Although the VAR system has already been used in European leagues, the Champions League, the FA Cup, and the Women’s World Cup, this is the first season that VAR will be fully implemented in the Premier League. After two weeks, there have already been several controversial decisions and high-profile calls overruled. If there were ever any doubt that VAR would seriously impact the beautiful game, those doubts have just been laid to rest.
In the first week, the Manchester City vs West Ham game saw two decisions overturned by the VAR after seven checks throughout the match. The first came after Raheem Sterling fed in a pass for Gabriel Jesus but was judged by VAR to be marginally offside (his shoulder was over the line).
In the same game, Sergio Aguero’s penalty was saved and cleared before being taken again following a VAR decision that left the crowd confused as to what had happened. In the end, it was West Ham midfielder Declan Rice who had both encroached and made the clearance after the kick was taken. Aguero then took the penalty again and scored it, making it 5-0 to City.
Of around 70 incidents checked in the first week of football, only a few were overturned. Leicester played Wolves and held them to a 0-0 draw. Another crucial and game-changing VAR moment occurred when Leander Dendoncker scored a close-range goal that would have put Wolves ahead. The decision was overruled when by VAR on the grounds that the ball had hit Wolves’ teammate Willy Boly’s arm after a corner during the build-up.
With such a tight scoreline, the VAR decision actually directly impacted the outcome of the Leicester vs Wolves game. This was also true of the Manchester City vs Tottenham game the following weekend when City were held to a 2-2 draw.
It was Gabriel Jesus who was once again involved in the VAR decision. He thought he had scored the last-minute winner at the Etihad Stadium, but VAR ruled that a handball had taken place in the build-up.

__To be done__.
**a.** According to the VAR article, how did the Manchester City vs Tottenham game end?
**b.** Duplicate the VAR article word for word, from "Of around 70" to "during the build-up.".
**c.** Pick up the VAR article after its last sentence and keep writing it.
The lines that come after the VAR article are separate material.

__Source excerpt__.
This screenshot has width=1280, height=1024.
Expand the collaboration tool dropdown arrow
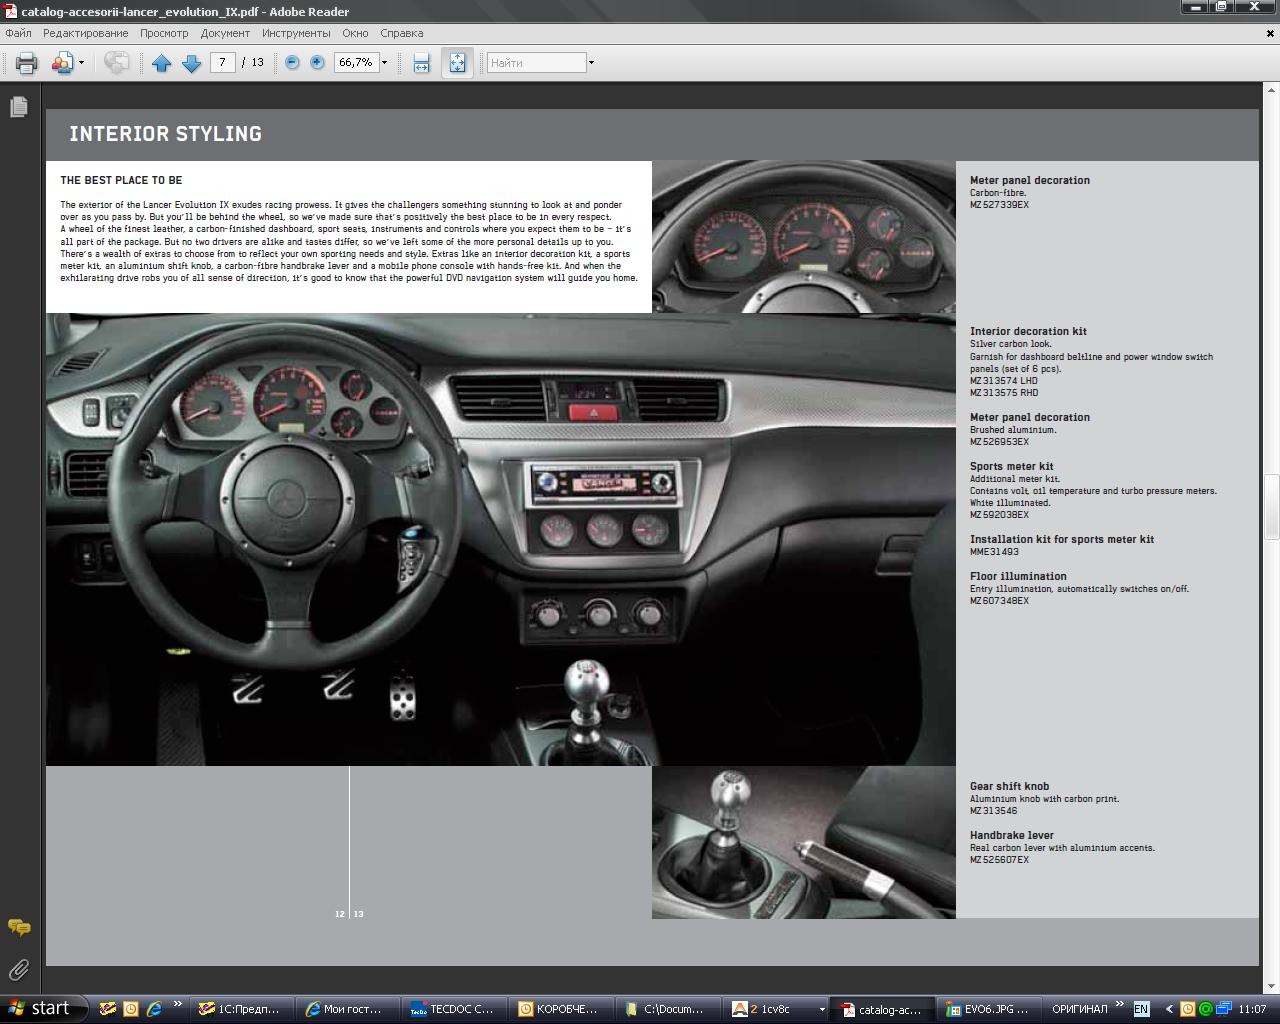(x=81, y=63)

__Responses by task__.
**a.** It ended in a 2-2 draw.

**b.**
Of around 70 incidents checked in the first week of football, only a few were overturned. Leicester played Wolves and held them to a 0-0 draw. Another crucial and game-changing VAR moment occurred when Leander Dendoncker scored a close-range goal that would have put Wolves ahead. The decision was overruled when by VAR on the grounds that the ball had hit Wolves’ teammate Willy Boly’s arm after a corner during the build-up.

**c.**
VAR has already made the offside rule much stricter (and more accurate). The rulings for handball are also a result of the recent rule change in the Premier League, which stipulates that a handball is given any time that the ball touches a defending player’s hand or arm, regardless of circumstance.
VAR will make the offside rule more strict
There’s also a hilarious new rule about players not being allowed to enter the VAR Room, which is located in Stockley Park—13 miles from the nearest Premier League stadium—but we won’t go into that too much again.
The impact of VAR in terms of game-changing decisions has already become clear, but what about the emotional impact that the technology could have on the game?
The International Football Association Board (IFAB) have already stated that VAR is a “10-year project” that is expected to be reviewed and evolve over time, with the first changes coming in March. It will take a while for fans to settle into the use and impact of the technology.
The IFAA have also pointed out that the VAR system is proving popular with referees. In the real world of football, referees are not perfect. They are prone to human error and have to deal with immense pressure when it comes to making game-changing decisions and potentially career-threatening calls. VAR takes some of that pressure away and gives them something to fall back on.
Yet, it seems fans are not only concerned with the ‘correct decision’; they’ve been voicing their frustrations when it comes to the emotional impact and excitement of key moments in the game. Watching a goal and celebrating a team taking the lead, then suddenly having it all ripped away by a late VAR decision, is apparently not everyone’s idea of a perfect result.
The IFAB are well aware of this, and they are managing expectations by taking steps to communicate the decisions and reasons for changes to fans. At the moment, VAR can only be used in four certain situations—specifically for goals, penalties, straight red cards and mistaken identity.
VAR is here to stay. There’s no doubt that it will give more accurate decisions, but can it also preserve the excitement of the beautiful game? Will VAR integrate with football culture, or will it become a necessary annoyance? Time will tell.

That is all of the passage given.